The unit root test suggests that I only need to difference the data once. The ACF plot shows a decreasing trend, and the PACF has a significant spike at lag 1, which points to an AR(1) model, or ARIMA(1,1,0). This is consistent with what I found in part b. The AICc values for the models are close, with ARIMA(1,2,0) having the lowest, but ARIMA(1,1,0) is right behind it.
I think ARIMA(1,1,0) with drift is the best model. Even though ARIMA(1,2,0) had a slightly lower AICc, the residual diagnostics for ARIMA(1,1,0) look better. The residuals for ARIMA(1,2,0) show some large spikes and outliers, and the histogram is a bit skewed. The ACF also shows some small but noticeable autocorrelations. So overall, ARIMA(1,1,0) with drift gives a good fit and cleaner residuals, making it the better choice.

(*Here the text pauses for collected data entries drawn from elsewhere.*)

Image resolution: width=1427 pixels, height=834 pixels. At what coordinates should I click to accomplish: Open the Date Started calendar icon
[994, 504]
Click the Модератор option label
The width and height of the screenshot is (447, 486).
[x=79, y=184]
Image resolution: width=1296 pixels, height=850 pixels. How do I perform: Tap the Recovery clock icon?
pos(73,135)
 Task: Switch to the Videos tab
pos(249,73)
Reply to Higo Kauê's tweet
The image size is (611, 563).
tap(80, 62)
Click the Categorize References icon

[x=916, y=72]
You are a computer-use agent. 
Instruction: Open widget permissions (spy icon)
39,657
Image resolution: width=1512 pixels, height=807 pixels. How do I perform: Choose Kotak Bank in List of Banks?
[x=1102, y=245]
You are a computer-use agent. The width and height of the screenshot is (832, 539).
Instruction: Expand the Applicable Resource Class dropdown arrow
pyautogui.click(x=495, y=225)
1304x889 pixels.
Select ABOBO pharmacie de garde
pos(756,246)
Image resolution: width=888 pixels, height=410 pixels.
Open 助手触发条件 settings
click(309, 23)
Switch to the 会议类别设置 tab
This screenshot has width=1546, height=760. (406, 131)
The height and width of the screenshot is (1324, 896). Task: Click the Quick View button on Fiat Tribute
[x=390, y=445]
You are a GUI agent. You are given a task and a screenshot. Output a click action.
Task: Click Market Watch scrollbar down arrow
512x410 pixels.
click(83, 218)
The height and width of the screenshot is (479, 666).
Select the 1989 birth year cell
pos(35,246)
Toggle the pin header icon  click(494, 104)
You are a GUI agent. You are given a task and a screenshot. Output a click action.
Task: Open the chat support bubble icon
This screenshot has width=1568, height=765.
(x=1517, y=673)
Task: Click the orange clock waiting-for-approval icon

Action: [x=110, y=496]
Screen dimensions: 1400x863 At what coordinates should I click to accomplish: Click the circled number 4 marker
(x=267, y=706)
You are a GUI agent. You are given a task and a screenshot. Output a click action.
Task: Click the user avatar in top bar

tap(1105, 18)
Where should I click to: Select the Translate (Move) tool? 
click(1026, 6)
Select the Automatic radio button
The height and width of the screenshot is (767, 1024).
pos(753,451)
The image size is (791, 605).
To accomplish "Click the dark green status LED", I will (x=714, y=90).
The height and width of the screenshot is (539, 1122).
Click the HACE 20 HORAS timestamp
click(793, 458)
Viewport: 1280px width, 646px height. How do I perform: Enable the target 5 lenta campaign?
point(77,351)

I produced forecasts from my fitted model, and they look reasonable. The forecast continues the upward trend of GDP, which makes sense based on the past data. The prediction intervals also widen over time, showing more uncertainty in the long run. Overall, the forecasts seem to align well with the pattern of the data.
ETS()
(with no transformation).## Series: GDP
## Model: ETS(M,A,N)
## Smoothing parameters:
## alpha = 0.9990876
## beta = 0.5011949
##
## Initial states:
## l[0] b[0]
## 448093333334 64917355687
##
## sigma^2: 7e-04
##
## AIC AICc BIC
## 3190.787 3191.941 3201.089
When I fit the ETS model without any transformation, the forecasts still follow the upward trend in GDP, but they seem a bit more flexible and responsive to recent data compared to the ARIMA model. The prediction intervals are wider, showing more uncertainty, but the general shape of the forecast looks reasonable.
Also, the AIC, AICc, and BIC values from the ETS model are much higher than the ARIMA model, which suggests that ARIMA may be a better fit for this data in terms of model selection criteria. So while both models give reasonable forecasts, ARIMA seems to fit the data slightly betterz based on these results.